Kon Ichikawa was considered one of the masters of the immediate postwar generation of Japanese filmmakers -- a generation often overshadowed by the titanic presence of Akira Kurosawa. Like Kurosawa, Ichikawa frequently took secondary sources and made them his own. Also like Kurosawa, he was an exacting perfectionist and master of the widescreen format. Yet unlike Kurosawa, Ichikawa imbued his films with a sense of irony that swings from the sardonic to the compassionate.

Born in 1915 in southern Mie Prefecture, Ichikawa grew up a sickly child and spent much of his childhood drawing. Like Kurosawa, he aspired to be a painter. He also grew to be an enthusiastic movie fan, seeing most of the early samurai epics by Daisuke Ito and Masahiro Makino while marveling at Charles Chaplin films. Yet it was Walt Disney's Silly Symphonies series that proved to be a revelation for Ichikawa, as he realized that animation could combine his passions for art and for movies. After finishing technical school in Osaka in the 1930s, he got a job at the animation department of J.O. studios just as it was expanding from a rental film house to a full-fledged production company. As the Pacific War began, J.O merged with rival P.C.L to become studio giant Toho; Ichikawa was shifted from the dissolved animation department to become an assistant director. Ichikawa's first feature-length film was Musume Dojoji (1946), a ghost story told through puppetry. Unfortunately, the U.S. occupation forces confiscated and subsequently lost the film, not because of its content but because Ichikawa failed to submit the script to censors before its release. Even after he reached the ranks of international renown, Ichikawa still considered this film his masterpiece.

Many of Ichikawa's films were reworked from other sources. His closest collaborator during his creative peak in the 1950s and 1960s was his wife, screenwriter Natto Wada, who proved skilled at creating screenplays from literary sources, all bearing elements of Ichikawa's signature irony. Together he and Wada adapted Toson Shimazaki's Hakai into The Outcast (1962); Junichiro Tanizaki's Kagi into Odd Obsession (1959); and Yukio Mishima's The Golden Pavilion into Enjo (1958), about a stuttering acolyte who burns down Kyoto's Golden Pavilion to protect its purity from a world of corruption and decay. Enjo is often considered one of Ichikawa's best films by both critics and by the director himself. Ichikawa and Wada also adapted two pre-WWII movies, Teinosuke Kinugasa's An Actor's Revenge (1935) and Yutaka Abe's The Woman Who Touched Legs, and one comic book, Puu-San.

At a time when dewy-eyed melodramas dominated screens in Japan, Ichikawa cranked out a number of hard-edged, bitingly satirical comedies in the early 1950s.

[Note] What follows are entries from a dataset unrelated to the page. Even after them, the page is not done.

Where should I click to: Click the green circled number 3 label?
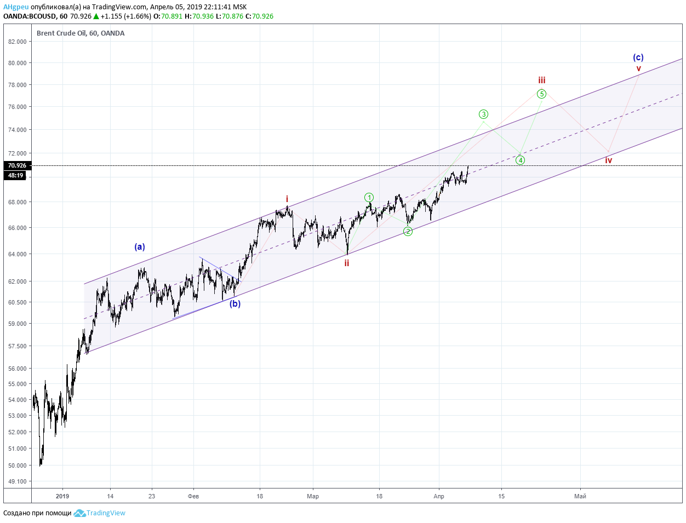click(483, 114)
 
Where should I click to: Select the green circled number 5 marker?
click(541, 94)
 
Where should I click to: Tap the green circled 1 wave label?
click(369, 197)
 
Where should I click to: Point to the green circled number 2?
click(408, 231)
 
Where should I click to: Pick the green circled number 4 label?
click(520, 160)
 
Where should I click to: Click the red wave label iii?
click(541, 81)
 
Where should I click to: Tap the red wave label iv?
click(609, 160)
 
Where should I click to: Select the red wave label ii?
click(347, 263)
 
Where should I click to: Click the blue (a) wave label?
click(140, 246)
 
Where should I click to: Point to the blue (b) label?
click(235, 303)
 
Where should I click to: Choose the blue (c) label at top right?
click(638, 57)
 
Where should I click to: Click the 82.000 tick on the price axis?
click(18, 42)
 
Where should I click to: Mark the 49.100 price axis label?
click(18, 481)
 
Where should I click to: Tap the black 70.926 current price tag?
click(17, 165)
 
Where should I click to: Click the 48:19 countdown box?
click(15, 175)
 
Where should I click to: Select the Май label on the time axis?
click(580, 496)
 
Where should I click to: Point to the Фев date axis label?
click(193, 496)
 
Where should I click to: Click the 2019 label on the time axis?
click(62, 496)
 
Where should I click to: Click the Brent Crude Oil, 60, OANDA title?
click(81, 33)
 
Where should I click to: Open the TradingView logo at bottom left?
click(99, 513)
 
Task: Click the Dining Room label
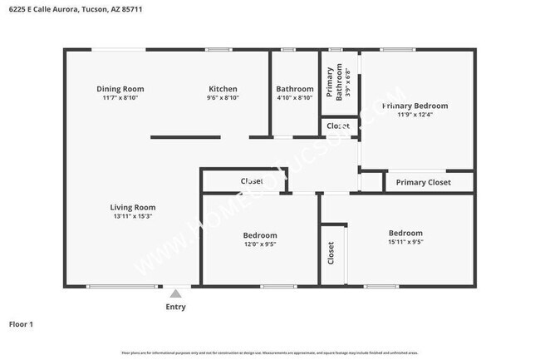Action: [120, 89]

In A Billionaire (1954), for example, he builds an unlikely comic situation around a suicidal tax collector and a family of eighteen poisoned by radioactive tuna. Although Ichikawa shared the existential humanism of such postwar contemporaries as Keisuke Kinoshita and Akira Kurosawa, he rarely slouched into the sentimentalism that sometimes marred the work of his counterparts. Perhaps his most humanistic and moving work was his best-known work in the West -- Burmese Harp, which won the San Giorgio Prize at the Venice Film Festival and tells the story of a Japanese soldier in Burma who forsakes repatriation and disguises himself as monk to bury the war dead. Yet his morally exemplary actions are made possible by one act of thievery; the protagonist steals the robes from a Buddhist monk who nurses him back to health. Even in this haunting fable of regeneration, no good deed goes unpunished. Later in Ichikawa's career, black humor and irony gave way to the macabre in Fire on the Plains (1959), about a band of desperate Japanese soldiers driven to cannibalism. In one scene, a dying man points to his arm and tells his comrade that he can "eat this part." The scene is funny, but the laughter leaves a bitter aftertaste.

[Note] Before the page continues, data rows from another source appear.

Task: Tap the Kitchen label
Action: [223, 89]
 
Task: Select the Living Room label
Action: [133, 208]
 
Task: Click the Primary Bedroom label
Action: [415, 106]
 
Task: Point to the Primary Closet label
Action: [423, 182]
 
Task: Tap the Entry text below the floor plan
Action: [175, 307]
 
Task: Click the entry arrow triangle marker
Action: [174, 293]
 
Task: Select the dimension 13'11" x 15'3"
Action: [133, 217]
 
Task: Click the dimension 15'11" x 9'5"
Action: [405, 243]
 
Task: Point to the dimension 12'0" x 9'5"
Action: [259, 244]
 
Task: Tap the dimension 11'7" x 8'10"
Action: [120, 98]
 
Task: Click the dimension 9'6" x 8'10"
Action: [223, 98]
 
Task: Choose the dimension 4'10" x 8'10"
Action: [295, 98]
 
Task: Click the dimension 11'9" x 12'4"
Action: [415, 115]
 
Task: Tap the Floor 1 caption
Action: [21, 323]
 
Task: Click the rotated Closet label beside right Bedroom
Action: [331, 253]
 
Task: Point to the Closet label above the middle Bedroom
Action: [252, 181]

In 1965, Ichikawa released Tokyo Olympiad, a gorgeous portrait of the human spirit. Although widely hailed as a masterpiece of the sport documentary genre, the studio, expecting a straight report of the game's wins and losses, butchered Ichikawa's original edit, prompting him to leave the studio and start a production company with his old friend Kurosawa. One of his last films was an adaptation of the age-old saga 47 Ronin. Ichikawa died of pneumonia at age 92 in February 2008.